===== Extract =====
Mbabane: In the midst of the COVID-19 outbreak Eswatini is looking ahead to a post-pandemic world, putting plans in place to position itself as aitself as a top investment destination in Africa.
The Prime Minister Ambrose Mandvulo Dlamini has said the country is looking for transforming its corporate environment to make it easier for businesses to operate and as government they are gunning for the lead position on ease of doing business in Africa post pandemic.
In an article drafted to the Financial Mail the PM said though the country is currently in a coronavirus-induced lockdown, they are confident that, when the dust settles, they will use every opportunity to bring business into the country.
===== Provided information =====
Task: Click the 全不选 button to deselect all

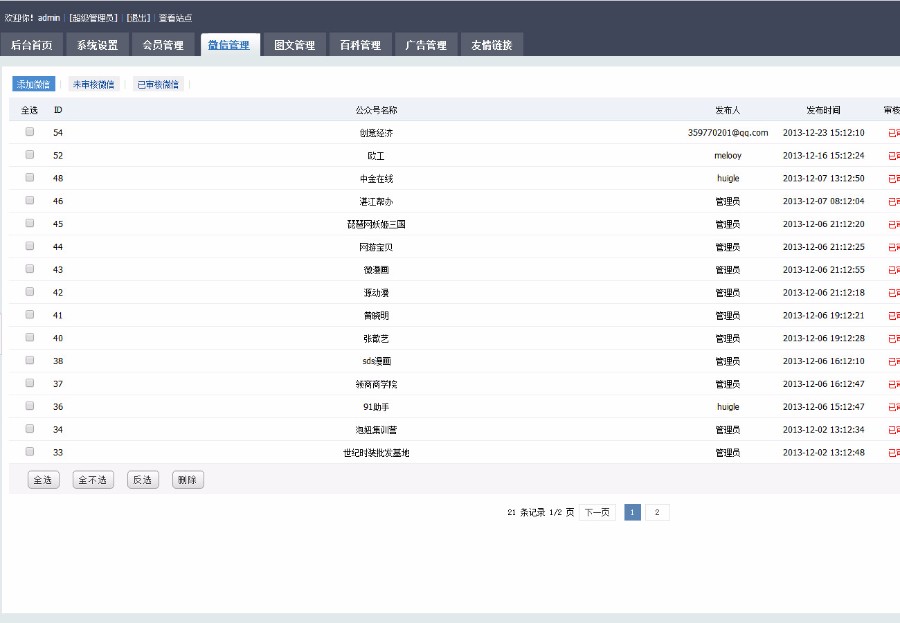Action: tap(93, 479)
=====
===== Provided information =====
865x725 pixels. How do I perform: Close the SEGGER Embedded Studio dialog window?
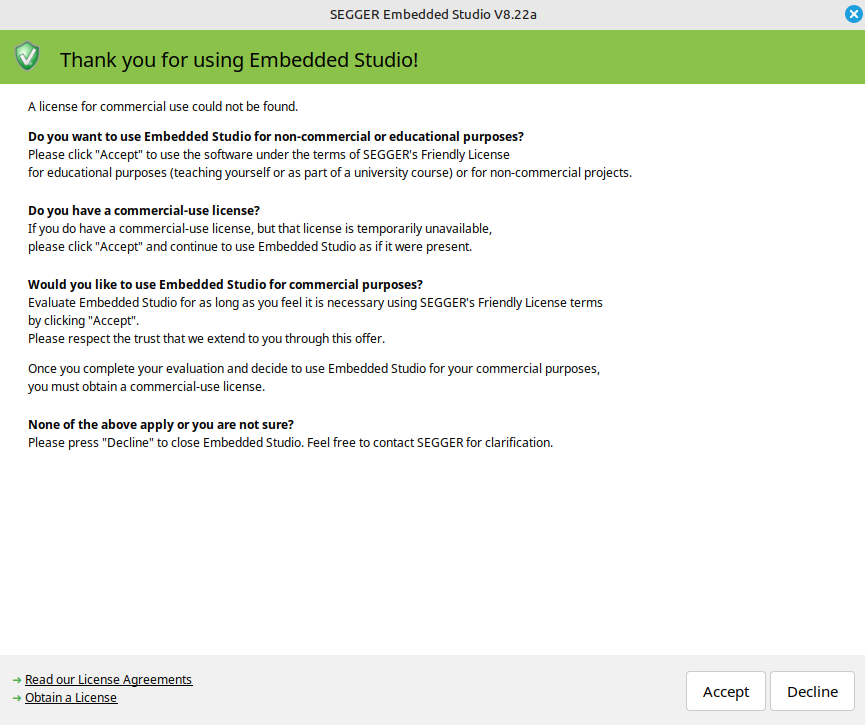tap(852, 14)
=====
===== Provided information =====
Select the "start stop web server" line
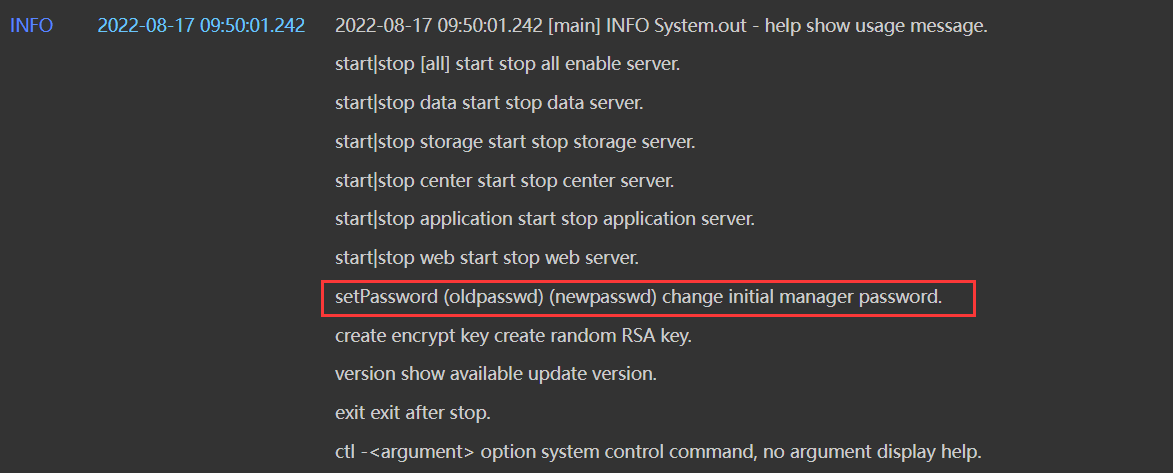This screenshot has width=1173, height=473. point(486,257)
=====
Your goal: Retype the passage on Eswatini's post-pandemic business plans, starting at "Mbabane: In the" and ending at "Africa post pandemic.".

Exercise answer:
Mbabane: In the midst of the COVID-19 outbreak Eswatini is looking ahead to a post-pandemic world, putting plans in place to position itself as aitself as a top investment destination in Africa.
The Prime Minister Ambrose Mandvulo Dlamini has said the country is looking for transforming its corporate environment to make it easier for businesses to operate and as government they are gunning for the lead position on ease of doing business in Africa post pandemic.